Hello, Philip!

2. Determine the dimensions of the cone of maximum volume

that can be inscribed in a sphere with radius 3 Code:

A
* * *
* /:\ *
* / : \ *
* / :3 \ *
/ : \
* / : \ *
* / O* \ *
* / * : * 3 \ *
/ * y: * \
B *--------+--------* C
* x *
* *
* * *

The center of the sphere is $\displaystyle O.$

Note that $\displaystyle OA = OB = OC = 3.$

$\displaystyle \Delta ABC$ is the side view of the cone.

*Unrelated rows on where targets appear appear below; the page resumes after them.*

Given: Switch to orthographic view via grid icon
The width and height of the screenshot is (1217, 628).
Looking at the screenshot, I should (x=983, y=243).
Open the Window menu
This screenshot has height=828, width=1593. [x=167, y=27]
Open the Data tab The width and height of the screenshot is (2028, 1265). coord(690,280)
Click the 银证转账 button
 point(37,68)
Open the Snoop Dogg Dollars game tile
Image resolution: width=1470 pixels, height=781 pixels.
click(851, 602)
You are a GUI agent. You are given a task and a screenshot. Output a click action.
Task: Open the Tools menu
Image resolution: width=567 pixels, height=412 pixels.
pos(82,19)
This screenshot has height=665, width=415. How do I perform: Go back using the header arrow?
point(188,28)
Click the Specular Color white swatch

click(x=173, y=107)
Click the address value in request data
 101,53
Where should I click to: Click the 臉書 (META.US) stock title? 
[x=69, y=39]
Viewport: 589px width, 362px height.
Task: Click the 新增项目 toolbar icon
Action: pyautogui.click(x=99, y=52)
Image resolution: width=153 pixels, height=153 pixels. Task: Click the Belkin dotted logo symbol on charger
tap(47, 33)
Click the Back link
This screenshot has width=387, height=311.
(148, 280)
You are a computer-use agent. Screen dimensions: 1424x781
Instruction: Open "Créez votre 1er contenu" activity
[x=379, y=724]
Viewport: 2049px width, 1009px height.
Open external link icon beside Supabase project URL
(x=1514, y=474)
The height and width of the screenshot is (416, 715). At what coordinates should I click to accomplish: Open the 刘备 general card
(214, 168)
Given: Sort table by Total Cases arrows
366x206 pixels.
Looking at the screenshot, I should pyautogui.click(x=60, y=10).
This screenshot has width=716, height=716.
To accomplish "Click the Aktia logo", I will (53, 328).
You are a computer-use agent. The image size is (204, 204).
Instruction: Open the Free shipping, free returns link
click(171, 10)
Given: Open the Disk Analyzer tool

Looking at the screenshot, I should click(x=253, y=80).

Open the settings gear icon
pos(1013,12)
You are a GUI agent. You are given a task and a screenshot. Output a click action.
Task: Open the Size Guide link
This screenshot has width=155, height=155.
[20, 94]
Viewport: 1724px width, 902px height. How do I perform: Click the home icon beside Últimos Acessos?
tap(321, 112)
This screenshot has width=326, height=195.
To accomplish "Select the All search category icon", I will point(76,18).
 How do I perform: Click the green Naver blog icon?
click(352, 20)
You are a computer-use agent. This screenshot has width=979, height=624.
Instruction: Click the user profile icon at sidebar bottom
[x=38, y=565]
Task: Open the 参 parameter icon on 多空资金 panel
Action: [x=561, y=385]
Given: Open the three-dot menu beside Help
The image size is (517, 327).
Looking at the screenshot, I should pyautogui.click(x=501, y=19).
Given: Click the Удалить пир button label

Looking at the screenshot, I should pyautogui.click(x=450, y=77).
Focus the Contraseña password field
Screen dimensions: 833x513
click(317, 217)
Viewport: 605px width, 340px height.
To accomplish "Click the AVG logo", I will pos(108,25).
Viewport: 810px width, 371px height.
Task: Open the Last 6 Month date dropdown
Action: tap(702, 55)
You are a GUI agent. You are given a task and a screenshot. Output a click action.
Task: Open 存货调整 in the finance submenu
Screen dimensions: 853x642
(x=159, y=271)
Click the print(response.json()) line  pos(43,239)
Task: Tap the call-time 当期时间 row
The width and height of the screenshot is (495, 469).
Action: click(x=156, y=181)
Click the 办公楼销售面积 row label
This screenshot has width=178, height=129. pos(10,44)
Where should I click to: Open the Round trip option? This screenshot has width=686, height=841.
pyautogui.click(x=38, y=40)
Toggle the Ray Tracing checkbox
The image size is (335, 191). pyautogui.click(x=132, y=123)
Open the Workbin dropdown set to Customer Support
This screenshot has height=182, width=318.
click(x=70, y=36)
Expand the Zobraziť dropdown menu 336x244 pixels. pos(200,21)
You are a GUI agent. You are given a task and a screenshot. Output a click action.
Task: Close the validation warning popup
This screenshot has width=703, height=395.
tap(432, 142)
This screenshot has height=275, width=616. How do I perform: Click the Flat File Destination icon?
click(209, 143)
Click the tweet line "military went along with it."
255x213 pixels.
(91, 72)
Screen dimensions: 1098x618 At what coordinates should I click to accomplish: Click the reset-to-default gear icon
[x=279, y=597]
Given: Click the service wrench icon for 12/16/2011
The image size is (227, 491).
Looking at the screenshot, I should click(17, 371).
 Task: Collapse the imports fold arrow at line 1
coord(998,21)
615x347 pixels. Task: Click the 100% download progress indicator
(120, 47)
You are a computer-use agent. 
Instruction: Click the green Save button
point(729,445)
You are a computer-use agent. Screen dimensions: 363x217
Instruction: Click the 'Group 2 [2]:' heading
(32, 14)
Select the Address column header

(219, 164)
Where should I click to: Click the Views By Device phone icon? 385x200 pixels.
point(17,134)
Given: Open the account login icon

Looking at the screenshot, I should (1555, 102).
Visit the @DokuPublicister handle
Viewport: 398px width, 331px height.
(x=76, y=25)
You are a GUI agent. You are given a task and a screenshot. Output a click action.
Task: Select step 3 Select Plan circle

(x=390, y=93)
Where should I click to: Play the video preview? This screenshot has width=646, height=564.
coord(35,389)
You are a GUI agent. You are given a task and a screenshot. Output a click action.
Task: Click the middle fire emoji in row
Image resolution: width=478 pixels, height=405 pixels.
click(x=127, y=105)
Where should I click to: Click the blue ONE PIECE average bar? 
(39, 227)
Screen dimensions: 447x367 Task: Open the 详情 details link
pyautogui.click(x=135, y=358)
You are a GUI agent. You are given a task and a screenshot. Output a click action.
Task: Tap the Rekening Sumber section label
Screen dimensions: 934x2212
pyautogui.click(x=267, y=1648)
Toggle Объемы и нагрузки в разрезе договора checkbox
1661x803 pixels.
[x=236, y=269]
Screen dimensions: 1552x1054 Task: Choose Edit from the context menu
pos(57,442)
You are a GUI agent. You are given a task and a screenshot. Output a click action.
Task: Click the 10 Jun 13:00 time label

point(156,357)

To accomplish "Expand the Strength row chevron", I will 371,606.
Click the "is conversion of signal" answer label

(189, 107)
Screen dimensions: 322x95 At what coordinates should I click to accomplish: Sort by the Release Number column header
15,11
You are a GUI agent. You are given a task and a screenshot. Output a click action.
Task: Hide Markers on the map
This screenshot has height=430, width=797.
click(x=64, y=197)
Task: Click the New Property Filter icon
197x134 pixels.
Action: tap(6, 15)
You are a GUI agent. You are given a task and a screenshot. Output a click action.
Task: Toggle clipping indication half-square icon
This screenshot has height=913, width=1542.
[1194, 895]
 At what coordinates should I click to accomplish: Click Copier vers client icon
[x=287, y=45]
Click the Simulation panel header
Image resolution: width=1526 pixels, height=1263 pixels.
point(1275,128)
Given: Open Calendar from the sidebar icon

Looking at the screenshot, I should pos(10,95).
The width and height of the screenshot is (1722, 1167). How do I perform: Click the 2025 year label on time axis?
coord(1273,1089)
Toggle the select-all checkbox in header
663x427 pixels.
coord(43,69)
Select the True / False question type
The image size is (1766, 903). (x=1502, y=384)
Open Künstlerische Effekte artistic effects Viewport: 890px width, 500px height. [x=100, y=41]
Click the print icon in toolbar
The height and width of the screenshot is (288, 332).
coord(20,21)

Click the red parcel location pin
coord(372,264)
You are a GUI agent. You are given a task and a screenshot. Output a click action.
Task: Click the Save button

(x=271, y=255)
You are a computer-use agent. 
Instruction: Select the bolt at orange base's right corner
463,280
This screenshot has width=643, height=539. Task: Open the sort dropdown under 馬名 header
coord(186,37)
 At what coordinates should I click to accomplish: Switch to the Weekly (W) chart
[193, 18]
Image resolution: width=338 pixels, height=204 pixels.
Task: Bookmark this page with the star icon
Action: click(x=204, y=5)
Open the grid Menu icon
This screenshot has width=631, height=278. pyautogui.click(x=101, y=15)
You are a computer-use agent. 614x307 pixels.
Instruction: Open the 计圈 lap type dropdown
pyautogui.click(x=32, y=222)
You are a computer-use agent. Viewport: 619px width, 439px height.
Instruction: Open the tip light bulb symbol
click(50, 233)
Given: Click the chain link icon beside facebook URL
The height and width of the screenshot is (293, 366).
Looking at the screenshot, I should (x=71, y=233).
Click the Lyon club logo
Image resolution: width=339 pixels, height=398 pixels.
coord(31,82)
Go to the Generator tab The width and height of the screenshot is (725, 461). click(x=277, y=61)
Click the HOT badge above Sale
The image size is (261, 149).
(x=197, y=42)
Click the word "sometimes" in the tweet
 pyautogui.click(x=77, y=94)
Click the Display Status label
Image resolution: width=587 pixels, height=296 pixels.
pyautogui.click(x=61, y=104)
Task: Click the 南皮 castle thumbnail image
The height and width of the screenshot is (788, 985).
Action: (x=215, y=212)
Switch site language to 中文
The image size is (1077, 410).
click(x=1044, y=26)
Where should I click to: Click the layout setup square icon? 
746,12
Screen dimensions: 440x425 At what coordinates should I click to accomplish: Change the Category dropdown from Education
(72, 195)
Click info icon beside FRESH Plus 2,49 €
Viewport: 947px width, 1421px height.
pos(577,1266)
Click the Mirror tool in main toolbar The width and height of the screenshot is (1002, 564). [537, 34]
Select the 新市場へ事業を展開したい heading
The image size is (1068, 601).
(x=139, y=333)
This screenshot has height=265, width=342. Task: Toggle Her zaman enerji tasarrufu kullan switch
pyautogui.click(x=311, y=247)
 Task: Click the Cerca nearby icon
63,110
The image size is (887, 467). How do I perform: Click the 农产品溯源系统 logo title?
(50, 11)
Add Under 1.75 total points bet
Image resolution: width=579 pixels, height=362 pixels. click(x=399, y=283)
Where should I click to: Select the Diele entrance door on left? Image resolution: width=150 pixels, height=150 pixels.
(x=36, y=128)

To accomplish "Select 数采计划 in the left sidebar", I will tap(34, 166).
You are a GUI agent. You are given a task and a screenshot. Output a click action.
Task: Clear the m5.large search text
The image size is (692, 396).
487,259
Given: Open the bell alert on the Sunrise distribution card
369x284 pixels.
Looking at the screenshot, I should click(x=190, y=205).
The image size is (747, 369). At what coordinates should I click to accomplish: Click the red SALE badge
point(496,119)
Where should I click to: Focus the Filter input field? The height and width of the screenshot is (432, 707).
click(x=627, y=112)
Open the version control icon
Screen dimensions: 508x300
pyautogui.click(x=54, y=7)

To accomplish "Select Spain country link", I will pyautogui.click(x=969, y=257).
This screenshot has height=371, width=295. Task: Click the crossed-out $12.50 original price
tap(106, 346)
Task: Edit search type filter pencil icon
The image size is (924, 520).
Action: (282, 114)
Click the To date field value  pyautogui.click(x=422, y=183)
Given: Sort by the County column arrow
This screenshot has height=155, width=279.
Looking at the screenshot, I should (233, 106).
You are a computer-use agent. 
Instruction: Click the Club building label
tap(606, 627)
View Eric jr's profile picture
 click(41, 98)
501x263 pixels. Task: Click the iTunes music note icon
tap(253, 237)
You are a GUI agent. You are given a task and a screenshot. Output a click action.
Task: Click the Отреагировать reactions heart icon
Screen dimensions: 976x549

The volume of a cone is: .$\displaystyle V \:=\:\frac{1}{3}\pi r^2h$

In the diagram, the radius is $\displaystyle x$ and the height is $\displaystyle y + 3$

So we have: .$\displaystyle V \:=\:\frac{1}{3}\pi x^2(y+3)$ **[1]**

The diagram also says: .$\displaystyle x^2 + y^2 \:=\:3^2\quad\Rightarrow\quad x^2 \:=\:9 - y^2$ **[2]**

Substitute **[2]** into **[1]**: .$\displaystyle V \;= \;\frac{1}{\pi}(9 - y^2)(y + 3)$

We have: .$\displaystyle V \;=\;\frac{\pi}{3}\left(-y^3 - 3y^2 + 9y + 27\right)$

Then: .$\displaystyle V' \;=\;\frac{\pi}{3}\left(-3y^2 - 6y + 9\right) \:=\:0$

We have the quadratic: .$\displaystyle y^2 + 2y = 3 \:=\:0$

. . which factors: .$\displaystyle (y - 1)(y + 3)\:=\:0$

. . and has roots: .$\displaystyle y = 1,\,-3$

Since the measurements are positive, $\displaystyle y = 1$

. . and from **[2]**: .$\displaystyle x^2 \:=\:9-1^2\:=\:8\quad\Rightarrow\quad x \,= \,2\sqrt{2}$

Therefore, the cone of maximum volume has radius $\displaystyle 2\sqrt{2}$ and height $\displaystyle 4.$